Traditional tickets — even mobile tickets that have replaced printed versions — at stadiums across the country will soon become a thing of the past.

MLB and CLEAR have teamed up to implement biometric ticketing at select stadiums across the country that will allow fans to use their fingerprints — and eventually facial recognition — to enter the stadium on game day, eliminating the need for printed tickets at all. The program will begin at select ballparks later this season, with its full rollout launching next year at stadiums that already use CLEAR and Tickets.com.

All fans have to do is simply link their MLB.com accounts with their CLEAR accounts, and they’re good to go.

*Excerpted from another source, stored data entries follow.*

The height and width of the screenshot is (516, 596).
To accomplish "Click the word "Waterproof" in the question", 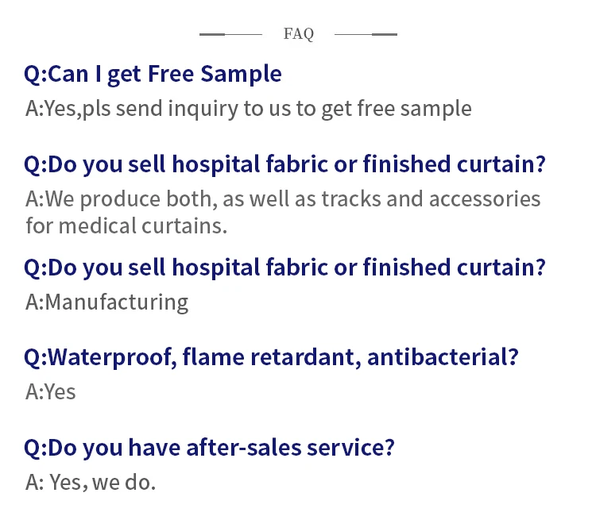I will click(112, 357).

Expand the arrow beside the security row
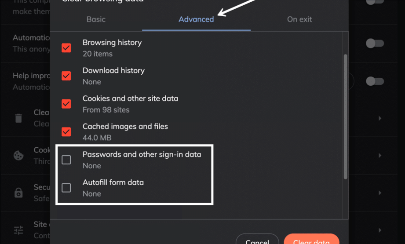(379, 193)
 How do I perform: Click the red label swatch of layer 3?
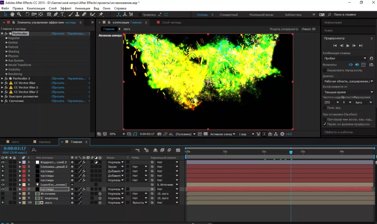click(24, 171)
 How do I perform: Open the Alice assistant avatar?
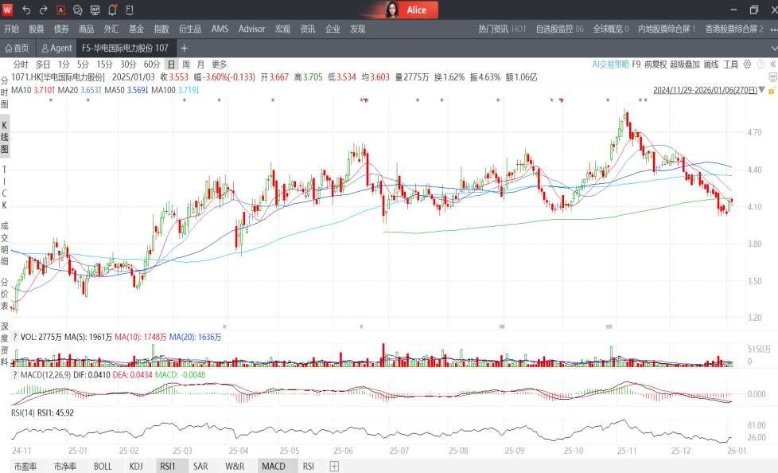pos(393,10)
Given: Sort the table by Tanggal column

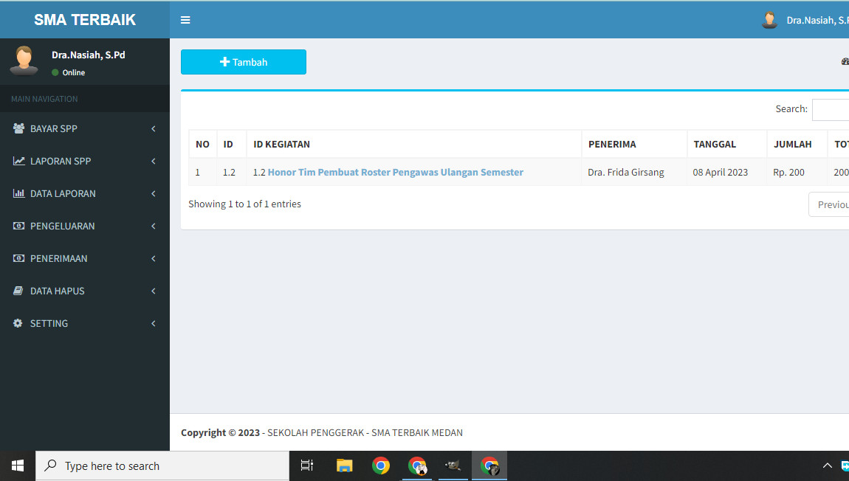Looking at the screenshot, I should [715, 144].
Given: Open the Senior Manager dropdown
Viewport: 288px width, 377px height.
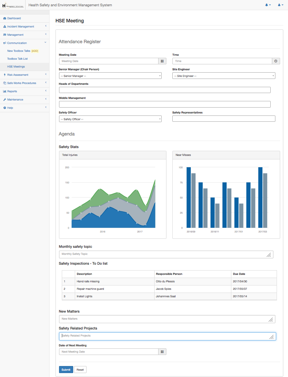Looking at the screenshot, I should coord(110,76).
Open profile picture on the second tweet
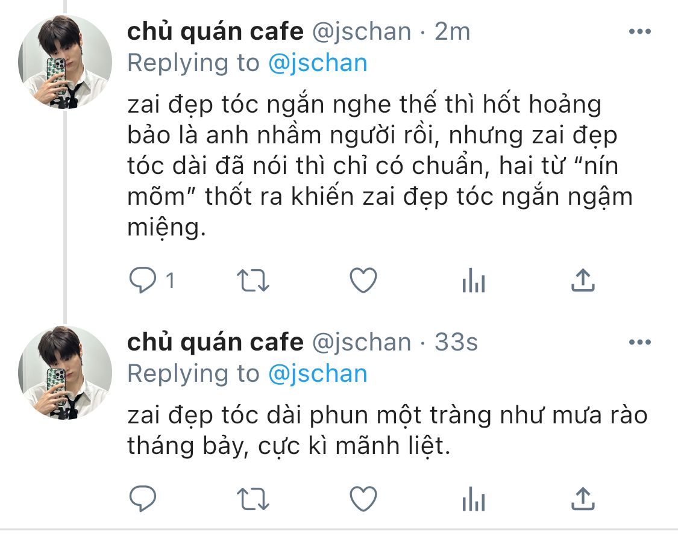This screenshot has height=539, width=678. pyautogui.click(x=65, y=373)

“Our collaboration with CLEAR is an important new technology initiative, delivering safe, simple and seamless experiences for fans,” Noah Garden, MLB’s executive vice president of business, told EnGadget in a statement. “Developing a partnership that will unify emerging identity technology and ticketing is reflective of our commitments to always improving ballpark accessibility and maintaining critical security standards.”

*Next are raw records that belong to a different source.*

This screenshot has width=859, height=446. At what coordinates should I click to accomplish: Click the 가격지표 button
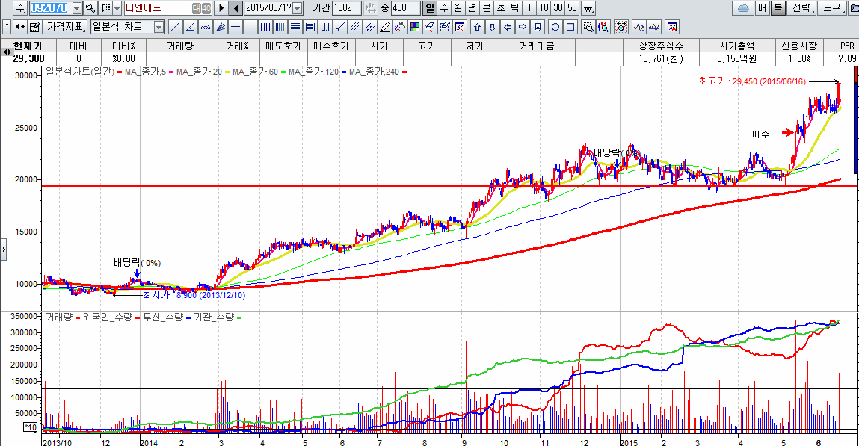coord(65,27)
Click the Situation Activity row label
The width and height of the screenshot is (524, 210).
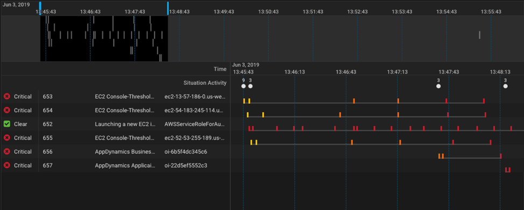click(205, 83)

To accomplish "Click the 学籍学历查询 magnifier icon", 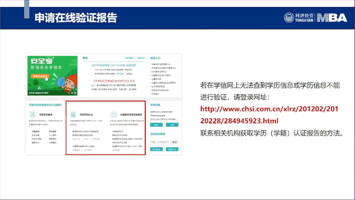I will [x=33, y=115].
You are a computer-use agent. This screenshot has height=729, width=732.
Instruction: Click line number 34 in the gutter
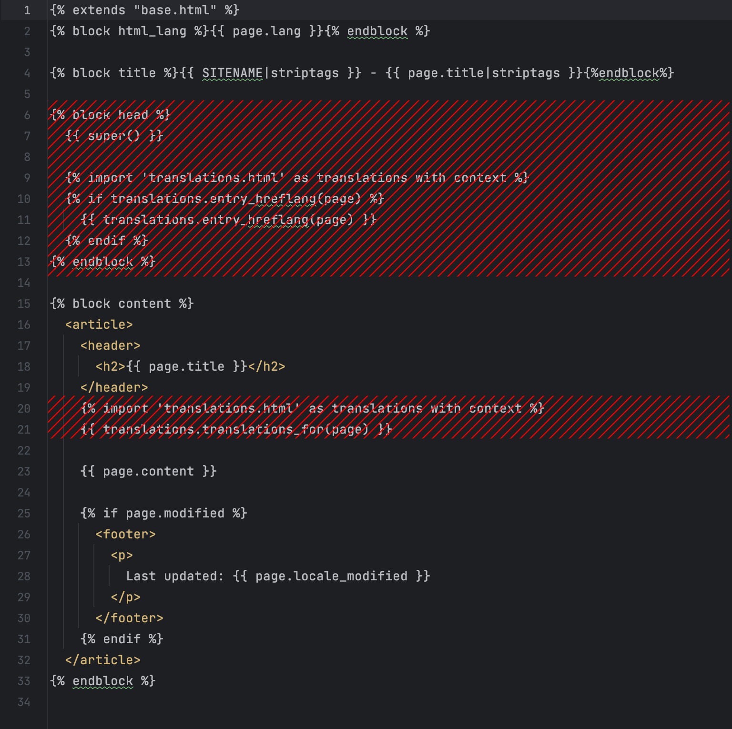[24, 702]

The program will eventually expand to concession sales, too, allowing fans to pay for food and drink, and even validate their age for alcohol sales using their fingerprints.

CLEAR, which launched in 2010, has traditionally been used in airports to allow passengers to skip identity checkpoints in security lines. According to Fox News, CLEAR has more than 2 million members in the United States. CLEAR is already implemented at 13 stadiums across the country, including Yankee Stadium, Citi Field, AT&T Park, Marlins Park and Nationals Park.

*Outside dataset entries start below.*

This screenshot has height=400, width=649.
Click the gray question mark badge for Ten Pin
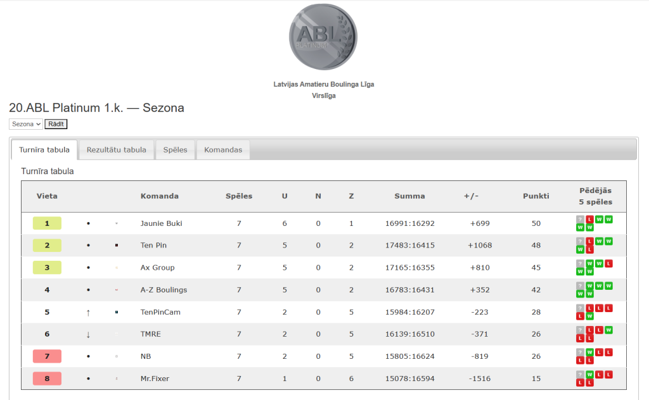click(x=580, y=242)
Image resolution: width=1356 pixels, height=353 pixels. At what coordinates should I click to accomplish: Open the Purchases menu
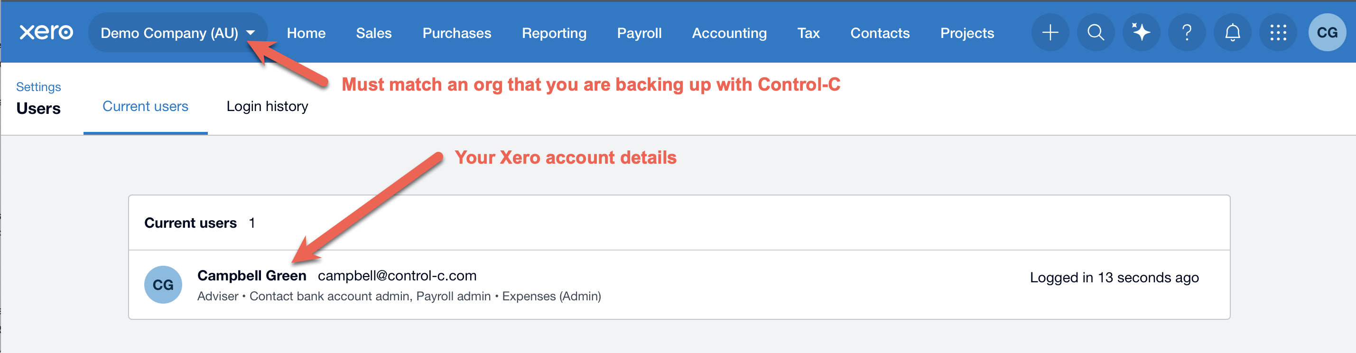456,33
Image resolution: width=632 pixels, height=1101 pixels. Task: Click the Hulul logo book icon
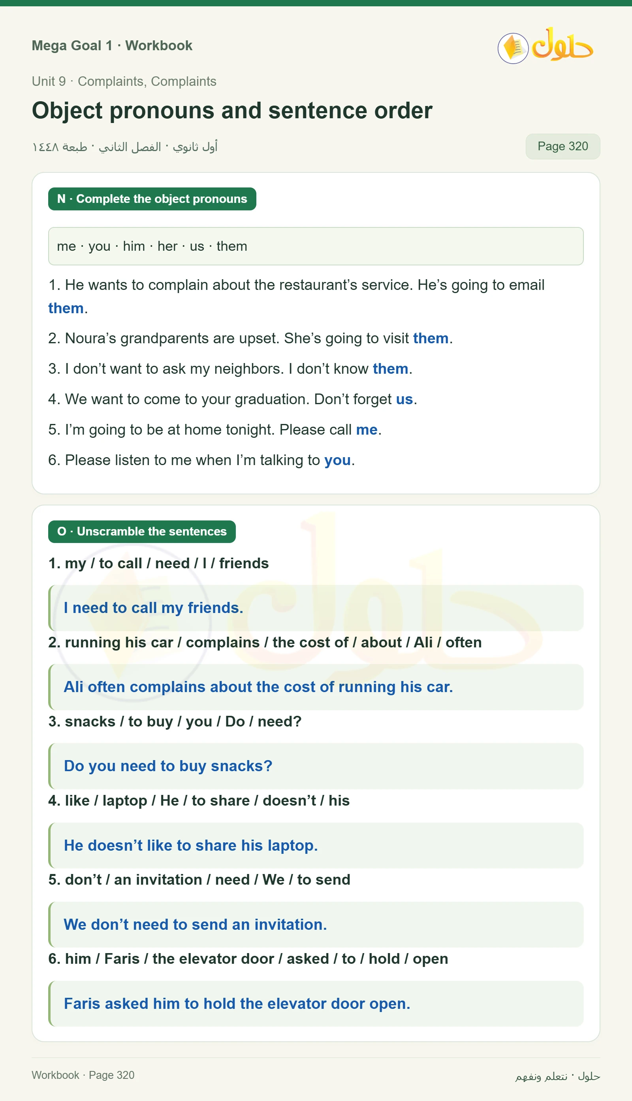point(513,48)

While this change will likely face some issues early on — just like mobile ticketing did at it’s initial rollout — it could really improve fan experience at games across the country. And if it works well, it won’t be long before other major professional sports leagues follow suit.

“When experiencing a game, the biggest friction point is getting into the stadium,” Lauren Stangel, head of sports and events for CLEAR, told Fox News. “We truly believe we have an opportunity to use our technology to drive a safer and better experience for fans.”